Instruction:
Can you format every line of the data below as a Markdown table with the columns Row and Line, numbering each row and leaving out blank lines?

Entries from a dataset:

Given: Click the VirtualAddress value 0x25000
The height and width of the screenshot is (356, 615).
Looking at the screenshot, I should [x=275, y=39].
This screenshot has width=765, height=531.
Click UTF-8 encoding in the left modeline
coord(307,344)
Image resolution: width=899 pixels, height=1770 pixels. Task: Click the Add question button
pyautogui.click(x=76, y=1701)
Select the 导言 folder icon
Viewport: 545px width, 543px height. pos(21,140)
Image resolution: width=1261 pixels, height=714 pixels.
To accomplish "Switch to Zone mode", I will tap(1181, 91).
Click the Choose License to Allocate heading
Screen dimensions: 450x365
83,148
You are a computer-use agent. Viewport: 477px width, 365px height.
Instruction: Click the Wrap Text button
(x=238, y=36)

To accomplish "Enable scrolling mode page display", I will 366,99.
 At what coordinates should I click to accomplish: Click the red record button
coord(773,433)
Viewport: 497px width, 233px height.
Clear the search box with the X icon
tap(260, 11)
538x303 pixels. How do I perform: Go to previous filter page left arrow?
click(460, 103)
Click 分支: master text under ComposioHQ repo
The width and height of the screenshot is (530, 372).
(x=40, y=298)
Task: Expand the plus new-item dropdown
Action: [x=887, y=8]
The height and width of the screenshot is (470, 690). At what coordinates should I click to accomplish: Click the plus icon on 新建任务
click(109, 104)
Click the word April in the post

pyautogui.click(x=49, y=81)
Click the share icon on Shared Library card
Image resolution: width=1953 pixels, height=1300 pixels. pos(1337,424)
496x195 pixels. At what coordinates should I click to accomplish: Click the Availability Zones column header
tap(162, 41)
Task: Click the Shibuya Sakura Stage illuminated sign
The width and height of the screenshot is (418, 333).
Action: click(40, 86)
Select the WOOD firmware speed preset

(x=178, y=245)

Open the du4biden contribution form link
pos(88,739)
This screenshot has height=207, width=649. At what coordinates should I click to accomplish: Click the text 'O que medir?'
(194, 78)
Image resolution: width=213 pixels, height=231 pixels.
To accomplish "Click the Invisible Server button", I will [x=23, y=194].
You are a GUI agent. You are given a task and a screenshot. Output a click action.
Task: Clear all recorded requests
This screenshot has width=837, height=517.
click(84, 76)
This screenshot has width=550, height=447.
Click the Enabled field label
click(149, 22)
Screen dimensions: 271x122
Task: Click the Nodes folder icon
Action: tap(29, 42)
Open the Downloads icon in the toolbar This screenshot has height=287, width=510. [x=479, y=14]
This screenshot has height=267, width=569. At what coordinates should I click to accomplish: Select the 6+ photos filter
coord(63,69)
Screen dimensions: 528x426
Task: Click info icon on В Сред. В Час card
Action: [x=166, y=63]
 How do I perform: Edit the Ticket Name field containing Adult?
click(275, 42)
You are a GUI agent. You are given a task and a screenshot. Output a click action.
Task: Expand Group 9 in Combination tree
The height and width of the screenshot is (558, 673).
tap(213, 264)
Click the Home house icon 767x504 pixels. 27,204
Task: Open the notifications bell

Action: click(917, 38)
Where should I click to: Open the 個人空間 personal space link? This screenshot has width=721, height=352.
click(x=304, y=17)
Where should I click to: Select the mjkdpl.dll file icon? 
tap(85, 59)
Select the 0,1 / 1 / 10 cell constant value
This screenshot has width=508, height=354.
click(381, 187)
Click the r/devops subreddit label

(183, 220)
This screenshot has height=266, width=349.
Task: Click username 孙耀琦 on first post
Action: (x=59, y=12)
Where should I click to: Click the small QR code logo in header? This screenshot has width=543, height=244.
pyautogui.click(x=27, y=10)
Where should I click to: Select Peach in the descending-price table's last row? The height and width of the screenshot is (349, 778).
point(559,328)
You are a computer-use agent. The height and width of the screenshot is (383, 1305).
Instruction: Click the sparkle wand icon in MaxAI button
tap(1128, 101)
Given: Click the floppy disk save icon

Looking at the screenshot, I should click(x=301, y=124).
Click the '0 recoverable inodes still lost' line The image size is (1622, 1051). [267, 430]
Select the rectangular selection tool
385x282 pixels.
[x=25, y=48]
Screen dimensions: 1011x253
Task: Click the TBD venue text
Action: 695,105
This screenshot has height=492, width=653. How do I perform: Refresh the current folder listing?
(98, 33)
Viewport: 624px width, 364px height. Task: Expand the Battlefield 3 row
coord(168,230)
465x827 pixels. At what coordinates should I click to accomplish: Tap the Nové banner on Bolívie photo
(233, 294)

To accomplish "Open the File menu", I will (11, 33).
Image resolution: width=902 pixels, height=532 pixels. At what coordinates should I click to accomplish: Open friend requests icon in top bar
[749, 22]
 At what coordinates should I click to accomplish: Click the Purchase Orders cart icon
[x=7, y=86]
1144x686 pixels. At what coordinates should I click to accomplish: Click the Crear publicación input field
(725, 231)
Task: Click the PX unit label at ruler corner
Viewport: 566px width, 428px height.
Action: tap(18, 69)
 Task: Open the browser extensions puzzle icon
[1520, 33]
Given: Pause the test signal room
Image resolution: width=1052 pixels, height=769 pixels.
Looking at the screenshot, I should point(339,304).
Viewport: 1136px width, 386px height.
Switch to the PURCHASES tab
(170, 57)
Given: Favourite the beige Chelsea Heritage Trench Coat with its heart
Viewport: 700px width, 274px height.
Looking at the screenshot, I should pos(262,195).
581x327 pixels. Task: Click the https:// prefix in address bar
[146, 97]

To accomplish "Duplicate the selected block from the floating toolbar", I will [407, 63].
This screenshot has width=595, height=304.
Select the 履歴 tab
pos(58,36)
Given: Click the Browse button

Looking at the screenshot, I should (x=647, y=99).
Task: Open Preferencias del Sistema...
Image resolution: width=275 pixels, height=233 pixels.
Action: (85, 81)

Reply:
| Row | Line |
|---|---|
| 1 | Given: Click the VirtualAddress value 0x25000 |
| 2 | The height and width of the screenshot is (356, 615). |
| 3 | Looking at the screenshot, I should [x=275, y=39]. |
| 4 | This screenshot has width=765, height=531. |
| 5 | Click UTF-8 encoding in the left modeline |
| 6 | coord(307,344) |
| 7 | Image resolution: width=899 pixels, height=1770 pixels. Task: Click the Add question button |
| 8 | pyautogui.click(x=76, y=1701) |
| 9 | Select the 导言 folder icon |
| 10 | Viewport: 545px width, 543px height. pos(21,140) |
| 11 | Image resolution: width=1261 pixels, height=714 pixels. |
| 12 | To accomplish "Switch to Zone mode", I will tap(1181, 91). |
| 13 | Click the Choose License to Allocate heading |
| 14 | Screen dimensions: 450x365 |
| 15 | 83,148 |
| 16 | You are a computer-use agent. Viewport: 477px width, 365px height. |
| 17 | Instruction: Click the Wrap Text button |
| 18 | (x=238, y=36) |
| 19 | To accomplish "Enable scrolling mode page display", I will 366,99. |
| 20 |  At what coordinates should I click to accomplish: Click the red record button |
| 21 | coord(773,433) |
| 22 | Viewport: 497px width, 233px height. |
| 23 | Clear the search box with the X icon |
| 24 | tap(260, 11) |
| 25 | 538x303 pixels. How do I perform: Go to previous filter page left arrow? |
| 26 | click(460, 103) |
| 27 | Click 分支: master text under ComposioHQ repo |
| 28 | The width and height of the screenshot is (530, 372). |
| 29 | (x=40, y=298) |
| 30 | Task: Expand the plus new-item dropdown |
| 31 | Action: [x=887, y=8] |
| 32 | The height and width of the screenshot is (470, 690). At what coordinates should I click to accomplish: Click the plus icon on 新建任务 |
| 33 | click(109, 104) |
| 34 | Click the word April in the post |
| 35 | pyautogui.click(x=49, y=81) |
| 36 | Click the share icon on Shared Library card |
| 37 | Image resolution: width=1953 pixels, height=1300 pixels. pos(1337,424) |
| 38 | 496x195 pixels. At what coordinates should I click to accomplish: Click the Availability Zones column header |
| 39 | tap(162, 41) |
| 40 | Task: Click the Shibuya Sakura Stage illuminated sign |
| 41 | The width and height of the screenshot is (418, 333). |
| 42 | Action: click(40, 86) |
| 43 | Select the WOOD firmware speed preset |
| 44 | (x=178, y=245) |
| 45 | Open the du4biden contribution form link |
| 46 | pos(88,739) |
| 47 | This screenshot has height=207, width=649. At what coordinates should I click to accomplish: Click the text 'O que medir?' |
| 48 | (194, 78) |
| 49 | Image resolution: width=213 pixels, height=231 pixels. |
| 50 | To accomplish "Click the Invisible Server button", I will [x=23, y=194]. |
| 51 | You are a GUI agent. You are given a task and a screenshot. Output a click action. |
| 52 | Task: Clear all recorded requests |
| 53 | This screenshot has width=837, height=517. |
| 54 | click(84, 76) |
| 55 | This screenshot has width=550, height=447. |
| 56 | Click the Enabled field label |
| 57 | click(149, 22) |
| 58 | Screen dimensions: 271x122 |
| 59 | Task: Click the Nodes folder icon |
| 60 | Action: tap(29, 42) |
| 61 | Open the Downloads icon in the toolbar This screenshot has height=287, width=510. [x=479, y=14] |
| 62 | This screenshot has height=267, width=569. At what coordinates should I click to accomplish: Select the 6+ photos filter |
| 63 | coord(63,69) |
| 64 | Screen dimensions: 528x426 |
| 65 | Task: Click info icon on В Сред. В Час card |
| 66 | Action: [x=166, y=63] |
| 67 |  How do I perform: Edit the Ticket Name field containing Adult? |
| 68 | click(275, 42) |
| 69 | You are a GUI agent. You are given a task and a screenshot. Output a click action. |
| 70 | Task: Expand Group 9 in Combination tree |
| 71 | The height and width of the screenshot is (558, 673). |
| 72 | tap(213, 264) |
| 73 | Click the Home house icon 767x504 pixels. 27,204 |
| 74 | Task: Open the notifications bell |
| 75 | Action: click(917, 38) |
| 76 | Where should I click to: Open the 個人空間 personal space link? This screenshot has width=721, height=352. |
| 77 | click(x=304, y=17) |
| 78 | Where should I click to: Select the mjkdpl.dll file icon?  |
| 79 | tap(85, 59) |
| 80 | Select the 0,1 / 1 / 10 cell constant value |
| 81 | This screenshot has width=508, height=354. |
| 82 | click(381, 187) |
| 83 | Click the r/devops subreddit label |
| 84 | (183, 220) |
| 85 | This screenshot has height=266, width=349. |
| 86 | Task: Click username 孙耀琦 on first post |
| 87 | Action: (x=59, y=12) |
| 88 | Where should I click to: Click the small QR code logo in header? This screenshot has width=543, height=244. |
| 89 | pyautogui.click(x=27, y=10) |
| 90 | Where should I click to: Select Peach in the descending-price table's last row? The height and width of the screenshot is (349, 778). |
| 91 | point(559,328) |
| 92 | You are a computer-use agent. The height and width of the screenshot is (383, 1305). |
| 93 | Instruction: Click the sparkle wand icon in MaxAI button |
| 94 | tap(1128, 101) |
| 95 | Given: Click the floppy disk save icon |
| 96 | Looking at the screenshot, I should click(x=301, y=124). |
| 97 | Click the '0 recoverable inodes still lost' line The image size is (1622, 1051). [267, 430] |
| 98 | Select the rectangular selection tool |
| 99 | 385x282 pixels. |
| 100 | [x=25, y=48] |
| 101 | Screen dimensions: 1011x253 |
| 102 | Task: Click the TBD venue text |
| 103 | Action: 695,105 |
| 104 | This screenshot has height=492, width=653. How do I perform: Refresh the current folder listing? |
| 105 | (98, 33) |
| 106 | Viewport: 624px width, 364px height. Task: Expand the Battlefield 3 row |
| 107 | coord(168,230) |
| 108 | 465x827 pixels. At what coordinates should I click to accomplish: Tap the Nové banner on Bolívie photo |
| 109 | (233, 294) |
| 110 | To accomplish "Open the File menu", I will (11, 33). |
| 111 | Image resolution: width=902 pixels, height=532 pixels. At what coordinates should I click to accomplish: Open friend requests icon in top bar |
| 112 | [749, 22] |
| 113 |  At what coordinates should I click to accomplish: Click the Purchase Orders cart icon |
| 114 | [x=7, y=86] |
| 115 | 1144x686 pixels. At what coordinates should I click to accomplish: Click the Crear publicación input field |
| 116 | (725, 231) |
| 117 | Task: Click the PX unit label at ruler corner |
| 118 | Viewport: 566px width, 428px height. |
| 119 | Action: tap(18, 69) |
| 120 |  Task: Open the browser extensions puzzle icon |
| 121 | [1520, 33] |
| 122 | Given: Pause the test signal room |
| 123 | Image resolution: width=1052 pixels, height=769 pixels. |
| 124 | Looking at the screenshot, I should point(339,304). |
| 125 | Viewport: 1136px width, 386px height. |
| 126 | Switch to the PURCHASES tab |
| 127 | (170, 57) |
| 128 | Given: Favourite the beige Chelsea Heritage Trench Coat with its heart |
| 129 | Viewport: 700px width, 274px height. |
| 130 | Looking at the screenshot, I should pos(262,195). |
| 131 | 581x327 pixels. Task: Click the https:// prefix in address bar |
| 132 | [146, 97] |
| 133 | To accomplish "Duplicate the selected block from the floating toolbar", I will [407, 63]. |
| 134 | This screenshot has width=595, height=304. |
| 135 | Select the 履歴 tab |
| 136 | pos(58,36) |
| 137 | Given: Click the Browse button |
| 138 | Looking at the screenshot, I should (x=647, y=99). |
| 139 | Task: Open Preferencias del Sistema... |
| 140 | Image resolution: width=275 pixels, height=233 pixels. |
| 141 | Action: (85, 81) |